Ieri è esploso il caso relativo alla proposta, a quanto pare presunta, fatta dal sottosegretario alla presidenza del Consiglio Giovanbattista Fazzolari, di Fratelli d’Italia, di insegnare a sparare a scuola. Nonostante il numero due di Giorgia Meloni abbia smentito di aver detto le parole che gli sono state attribuite da La Stampa, si è generato un forte dibattito sul tema.
Ad intervenire, oggi, è stato qualcuno che di tiro a segno se ne intende eccome: Niccolò Campriani, ex tiratore a segno italiano, vincitore di tre medaglie d’oro e una d’argento ai Giochi Olimpici, che ha scritto una lettera pubblicata su La Repubblica.
Dibattito confuso
“Ho speso sedici anni della mia vita a fare tiro a segno ad alto livello, sviluppando sia la parte mentale sia quella tecnica di questo sport e scoprendo me stesso. Mi ritengo un conoscitore della materia e proprio per questo mi fa effetto vedere la superficialità con cui, in questo caso, viene trattata”, ha esordito, sentendosi ovviamente chiamato in causa.
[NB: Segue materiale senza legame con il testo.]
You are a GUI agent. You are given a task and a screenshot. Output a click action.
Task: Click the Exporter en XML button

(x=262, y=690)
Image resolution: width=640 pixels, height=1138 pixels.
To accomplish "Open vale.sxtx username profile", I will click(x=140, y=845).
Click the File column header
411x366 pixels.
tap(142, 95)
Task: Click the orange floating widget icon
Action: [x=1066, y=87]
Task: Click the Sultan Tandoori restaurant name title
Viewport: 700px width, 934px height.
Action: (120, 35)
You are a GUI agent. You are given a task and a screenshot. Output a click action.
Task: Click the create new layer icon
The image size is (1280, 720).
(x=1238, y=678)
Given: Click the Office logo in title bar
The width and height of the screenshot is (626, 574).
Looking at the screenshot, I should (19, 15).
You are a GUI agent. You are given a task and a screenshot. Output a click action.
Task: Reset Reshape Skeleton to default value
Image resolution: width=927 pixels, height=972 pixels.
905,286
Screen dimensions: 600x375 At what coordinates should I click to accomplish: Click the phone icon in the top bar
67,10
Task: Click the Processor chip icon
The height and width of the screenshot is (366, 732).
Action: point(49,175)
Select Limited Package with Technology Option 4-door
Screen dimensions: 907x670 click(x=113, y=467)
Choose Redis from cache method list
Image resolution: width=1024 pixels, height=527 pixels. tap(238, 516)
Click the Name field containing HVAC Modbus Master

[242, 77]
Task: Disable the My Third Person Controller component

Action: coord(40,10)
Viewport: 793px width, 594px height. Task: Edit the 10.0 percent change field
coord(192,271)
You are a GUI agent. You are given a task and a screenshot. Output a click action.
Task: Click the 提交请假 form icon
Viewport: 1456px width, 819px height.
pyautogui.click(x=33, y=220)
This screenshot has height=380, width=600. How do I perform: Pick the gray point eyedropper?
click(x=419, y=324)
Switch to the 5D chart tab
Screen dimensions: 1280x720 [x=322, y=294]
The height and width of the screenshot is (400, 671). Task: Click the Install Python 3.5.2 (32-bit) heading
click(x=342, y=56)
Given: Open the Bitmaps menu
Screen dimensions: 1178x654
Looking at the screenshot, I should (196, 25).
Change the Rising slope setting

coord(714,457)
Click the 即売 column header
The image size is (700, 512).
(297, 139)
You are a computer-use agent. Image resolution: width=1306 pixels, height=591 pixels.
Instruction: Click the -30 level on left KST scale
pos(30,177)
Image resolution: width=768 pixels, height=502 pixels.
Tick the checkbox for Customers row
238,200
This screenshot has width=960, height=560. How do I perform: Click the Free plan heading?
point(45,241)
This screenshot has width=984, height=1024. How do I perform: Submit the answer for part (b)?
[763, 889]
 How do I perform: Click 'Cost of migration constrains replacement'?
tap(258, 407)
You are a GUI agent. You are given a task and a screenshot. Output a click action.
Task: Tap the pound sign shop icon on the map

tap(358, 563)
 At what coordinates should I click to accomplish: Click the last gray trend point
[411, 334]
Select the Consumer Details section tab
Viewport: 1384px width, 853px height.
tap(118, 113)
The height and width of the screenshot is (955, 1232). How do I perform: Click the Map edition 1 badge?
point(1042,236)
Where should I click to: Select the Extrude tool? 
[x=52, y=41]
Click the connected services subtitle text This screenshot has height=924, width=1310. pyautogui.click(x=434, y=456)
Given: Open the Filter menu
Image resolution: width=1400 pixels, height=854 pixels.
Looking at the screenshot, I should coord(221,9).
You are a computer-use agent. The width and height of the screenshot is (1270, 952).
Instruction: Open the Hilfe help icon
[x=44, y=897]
Ecco cosa ne pensa della proposta: “Parliamo dell’ipotesi di insegnare il tiro a segno a scuola. Secondo me si rischia di equiparare, agli occhi dei ragazzi, il tiro sportivo olimpico com’è ad esempio quello con le pistole e la carabina ad aria compressa, con i fucili d’assalto stile Rambo che vediamo purtroppo nei mass shooting negli Stati Uniti. Mescolare le due cose non permette di fare un dibattito sensato”.
Come conciliare studio e sport?
“Il dibattito che si è scatenato attorno alla presunta proposta del senatore Fazzolari si è subito incentrato sulle armi. È sbagliata la prospettiva: bisognava partire dall’importanza di integrare il curriculum scolastico con attività che sviluppano intelligenza emotiva, e il tiro sportivo, così come tante altre attività, può farlo”, ha detto Campriani, che invoca un cambio di prospettiva.
“Si è finiti a parlare di armi a scuola, quando invece è da troppi anni che si rimanda la discussione su come combinare percorso accademico e attività sportiva, e si forza la stragrande maggioranza di ragazzi in giovane età a scegliere tra diventare campioni olimpici o in alternativa ingegneri o architetti. E poi il gergo che sento usare non mi piace. Si dice tirare, non sparare. Le parole sono importanti, e tante volte tradiscono gli intenti”, ha concluso, spiegando su cosa si dovrebbe, invece, intervenire.